And there are just no words for how adorable and wonderful the last scene between Jim and Pam was. After the intense roller-coaster ride we've been on with these two over the last 25 chapters it was really lovely and heart warming to just see them teasing and enjoying each other.

So. Would it be tacky for me to beg for an update now? Because I heart this fic so much I feel like I'm perpetually overdue for a hit. Pretty please? *SIGH*

OK. I'll go reread it from the beginning and try to be patient. But it won't be easy!!

Reviewer: SeluciaV Signed 10
Date: May 14, 2008 Title: Chapter 29: There's a joke in here about hot dogs, but it escapes me at the moment.

Theres about a zillion things I want to say about how amazing this story and this chapter are, but the only thing I can get my head around is how the end of this was so lovely and beautiful and tender that I'm actually crying. Seriously.

I'll write more when I'm more coherent, promise. But for now just know that you've really managed to create something vibrant and real and honest and just .... brilliant. It's fucking brilliant and that -- as they say -- is that.

I'm off to smile and sigh and cry some more....

Reviewer: SeluciaV Signed
Date: March 17, 2008 Title: Chapter 3: I know I look pale but, seriously, I'm fine.
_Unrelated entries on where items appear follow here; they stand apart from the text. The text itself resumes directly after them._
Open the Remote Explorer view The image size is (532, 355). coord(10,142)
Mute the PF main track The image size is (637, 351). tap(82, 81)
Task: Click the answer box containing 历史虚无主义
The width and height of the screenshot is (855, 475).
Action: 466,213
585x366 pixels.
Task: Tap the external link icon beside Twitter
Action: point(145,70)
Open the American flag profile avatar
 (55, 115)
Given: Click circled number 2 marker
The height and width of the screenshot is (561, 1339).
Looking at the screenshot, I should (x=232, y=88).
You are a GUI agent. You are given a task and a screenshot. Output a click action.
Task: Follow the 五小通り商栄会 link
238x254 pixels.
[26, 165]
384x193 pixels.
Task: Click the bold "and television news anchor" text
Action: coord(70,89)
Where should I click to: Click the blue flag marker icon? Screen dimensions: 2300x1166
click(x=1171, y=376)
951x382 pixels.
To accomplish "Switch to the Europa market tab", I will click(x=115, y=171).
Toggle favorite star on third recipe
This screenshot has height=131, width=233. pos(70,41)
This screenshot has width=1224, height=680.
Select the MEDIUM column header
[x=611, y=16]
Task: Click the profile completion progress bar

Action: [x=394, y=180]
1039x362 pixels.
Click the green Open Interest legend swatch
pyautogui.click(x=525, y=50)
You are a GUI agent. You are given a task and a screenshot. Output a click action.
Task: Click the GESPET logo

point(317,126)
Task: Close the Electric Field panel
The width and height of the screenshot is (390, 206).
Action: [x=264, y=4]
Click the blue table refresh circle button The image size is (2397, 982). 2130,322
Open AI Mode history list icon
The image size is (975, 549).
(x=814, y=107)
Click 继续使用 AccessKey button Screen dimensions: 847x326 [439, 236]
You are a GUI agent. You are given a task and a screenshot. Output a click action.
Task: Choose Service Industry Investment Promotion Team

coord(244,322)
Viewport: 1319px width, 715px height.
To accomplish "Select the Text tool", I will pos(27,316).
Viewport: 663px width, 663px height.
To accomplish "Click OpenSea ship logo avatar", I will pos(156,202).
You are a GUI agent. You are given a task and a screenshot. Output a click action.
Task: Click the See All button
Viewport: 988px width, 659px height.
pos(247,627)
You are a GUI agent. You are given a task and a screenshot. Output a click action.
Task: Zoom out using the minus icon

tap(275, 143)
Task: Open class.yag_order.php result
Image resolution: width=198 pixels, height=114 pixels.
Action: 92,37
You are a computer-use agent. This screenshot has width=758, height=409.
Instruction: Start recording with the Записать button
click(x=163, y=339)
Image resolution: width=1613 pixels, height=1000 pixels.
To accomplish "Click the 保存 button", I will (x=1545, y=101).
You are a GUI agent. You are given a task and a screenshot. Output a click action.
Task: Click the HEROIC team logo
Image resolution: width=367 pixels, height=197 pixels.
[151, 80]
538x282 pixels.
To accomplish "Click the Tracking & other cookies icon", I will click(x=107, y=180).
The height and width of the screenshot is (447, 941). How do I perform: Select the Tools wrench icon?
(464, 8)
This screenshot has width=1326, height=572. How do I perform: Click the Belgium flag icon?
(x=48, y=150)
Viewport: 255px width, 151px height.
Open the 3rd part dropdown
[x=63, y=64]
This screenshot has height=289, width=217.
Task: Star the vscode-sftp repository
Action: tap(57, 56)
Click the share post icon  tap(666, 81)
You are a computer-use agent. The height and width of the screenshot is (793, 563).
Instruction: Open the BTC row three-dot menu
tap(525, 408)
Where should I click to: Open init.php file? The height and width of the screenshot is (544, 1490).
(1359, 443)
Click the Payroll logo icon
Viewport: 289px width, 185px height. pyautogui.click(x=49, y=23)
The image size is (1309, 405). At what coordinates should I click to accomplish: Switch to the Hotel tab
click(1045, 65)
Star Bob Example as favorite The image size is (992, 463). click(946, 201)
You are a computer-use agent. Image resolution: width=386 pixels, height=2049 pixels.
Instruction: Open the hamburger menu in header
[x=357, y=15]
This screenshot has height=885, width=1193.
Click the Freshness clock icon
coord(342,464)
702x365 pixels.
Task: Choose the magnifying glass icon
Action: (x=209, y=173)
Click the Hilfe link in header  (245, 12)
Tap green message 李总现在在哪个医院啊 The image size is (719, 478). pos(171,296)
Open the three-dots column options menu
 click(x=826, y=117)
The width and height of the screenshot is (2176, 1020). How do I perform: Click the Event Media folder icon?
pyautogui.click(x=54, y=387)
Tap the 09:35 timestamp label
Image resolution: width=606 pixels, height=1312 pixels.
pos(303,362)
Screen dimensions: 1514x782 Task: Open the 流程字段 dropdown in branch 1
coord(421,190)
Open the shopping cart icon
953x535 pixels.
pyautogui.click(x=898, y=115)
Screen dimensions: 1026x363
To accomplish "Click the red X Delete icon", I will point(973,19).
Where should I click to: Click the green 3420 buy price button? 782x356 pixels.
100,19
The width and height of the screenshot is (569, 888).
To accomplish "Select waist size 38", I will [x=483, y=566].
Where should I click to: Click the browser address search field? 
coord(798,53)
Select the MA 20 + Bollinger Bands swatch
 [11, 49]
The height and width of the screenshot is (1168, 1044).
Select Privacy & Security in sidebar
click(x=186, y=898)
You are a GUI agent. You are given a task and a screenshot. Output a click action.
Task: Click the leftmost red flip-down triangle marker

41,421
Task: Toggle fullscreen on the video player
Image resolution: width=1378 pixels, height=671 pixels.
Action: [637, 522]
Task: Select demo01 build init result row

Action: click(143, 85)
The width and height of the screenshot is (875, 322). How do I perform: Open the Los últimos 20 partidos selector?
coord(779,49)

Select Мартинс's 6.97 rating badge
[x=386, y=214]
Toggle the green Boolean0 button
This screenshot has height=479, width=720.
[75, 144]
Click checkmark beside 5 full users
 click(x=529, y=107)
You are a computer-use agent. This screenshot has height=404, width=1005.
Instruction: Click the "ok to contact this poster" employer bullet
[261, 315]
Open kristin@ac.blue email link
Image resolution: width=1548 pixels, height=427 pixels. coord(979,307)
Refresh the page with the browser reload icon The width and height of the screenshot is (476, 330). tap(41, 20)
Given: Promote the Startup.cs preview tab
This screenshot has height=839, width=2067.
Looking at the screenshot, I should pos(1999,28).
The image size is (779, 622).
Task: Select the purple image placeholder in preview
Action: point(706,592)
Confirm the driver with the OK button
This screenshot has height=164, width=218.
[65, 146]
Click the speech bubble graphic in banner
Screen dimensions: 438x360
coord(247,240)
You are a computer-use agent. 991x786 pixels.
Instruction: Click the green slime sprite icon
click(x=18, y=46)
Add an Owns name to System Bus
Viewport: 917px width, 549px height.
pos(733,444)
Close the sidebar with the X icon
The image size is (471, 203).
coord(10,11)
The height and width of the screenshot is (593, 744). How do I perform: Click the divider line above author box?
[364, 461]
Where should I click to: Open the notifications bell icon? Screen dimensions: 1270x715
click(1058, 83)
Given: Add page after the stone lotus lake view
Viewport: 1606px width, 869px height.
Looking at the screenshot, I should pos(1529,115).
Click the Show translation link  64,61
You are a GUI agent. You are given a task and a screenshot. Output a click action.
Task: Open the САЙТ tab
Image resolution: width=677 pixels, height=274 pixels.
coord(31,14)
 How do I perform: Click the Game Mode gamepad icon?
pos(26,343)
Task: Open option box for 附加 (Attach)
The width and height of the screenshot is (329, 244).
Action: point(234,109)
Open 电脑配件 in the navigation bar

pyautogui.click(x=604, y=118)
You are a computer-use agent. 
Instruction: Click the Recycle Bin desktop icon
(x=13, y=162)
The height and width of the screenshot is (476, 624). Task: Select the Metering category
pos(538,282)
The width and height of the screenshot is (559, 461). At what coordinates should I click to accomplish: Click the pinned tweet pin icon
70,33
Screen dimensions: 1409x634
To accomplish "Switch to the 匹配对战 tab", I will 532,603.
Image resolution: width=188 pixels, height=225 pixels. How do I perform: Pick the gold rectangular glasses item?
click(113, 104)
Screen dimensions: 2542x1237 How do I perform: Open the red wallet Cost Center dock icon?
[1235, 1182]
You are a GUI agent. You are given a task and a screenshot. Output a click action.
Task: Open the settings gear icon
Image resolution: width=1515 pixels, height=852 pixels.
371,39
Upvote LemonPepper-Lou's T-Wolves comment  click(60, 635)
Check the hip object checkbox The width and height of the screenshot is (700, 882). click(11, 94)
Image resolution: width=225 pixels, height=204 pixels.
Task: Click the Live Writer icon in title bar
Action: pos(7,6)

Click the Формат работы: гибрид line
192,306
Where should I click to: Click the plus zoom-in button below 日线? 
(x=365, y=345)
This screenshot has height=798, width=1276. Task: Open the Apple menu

So I missed the first two chapters of this somehow but boy am I glad I dove in for the third! Yeah, it does closely resemble crack!fic, but it's really REALLY good crack!fic.

I kind of love this idea that these two people aren't exactly who we see every Thursday but somehow, somehow they are still drawn to eachother -- even if they deny it, even if they can't admit it to themselves. It makes a strange sort of cosmic sense, don't you think?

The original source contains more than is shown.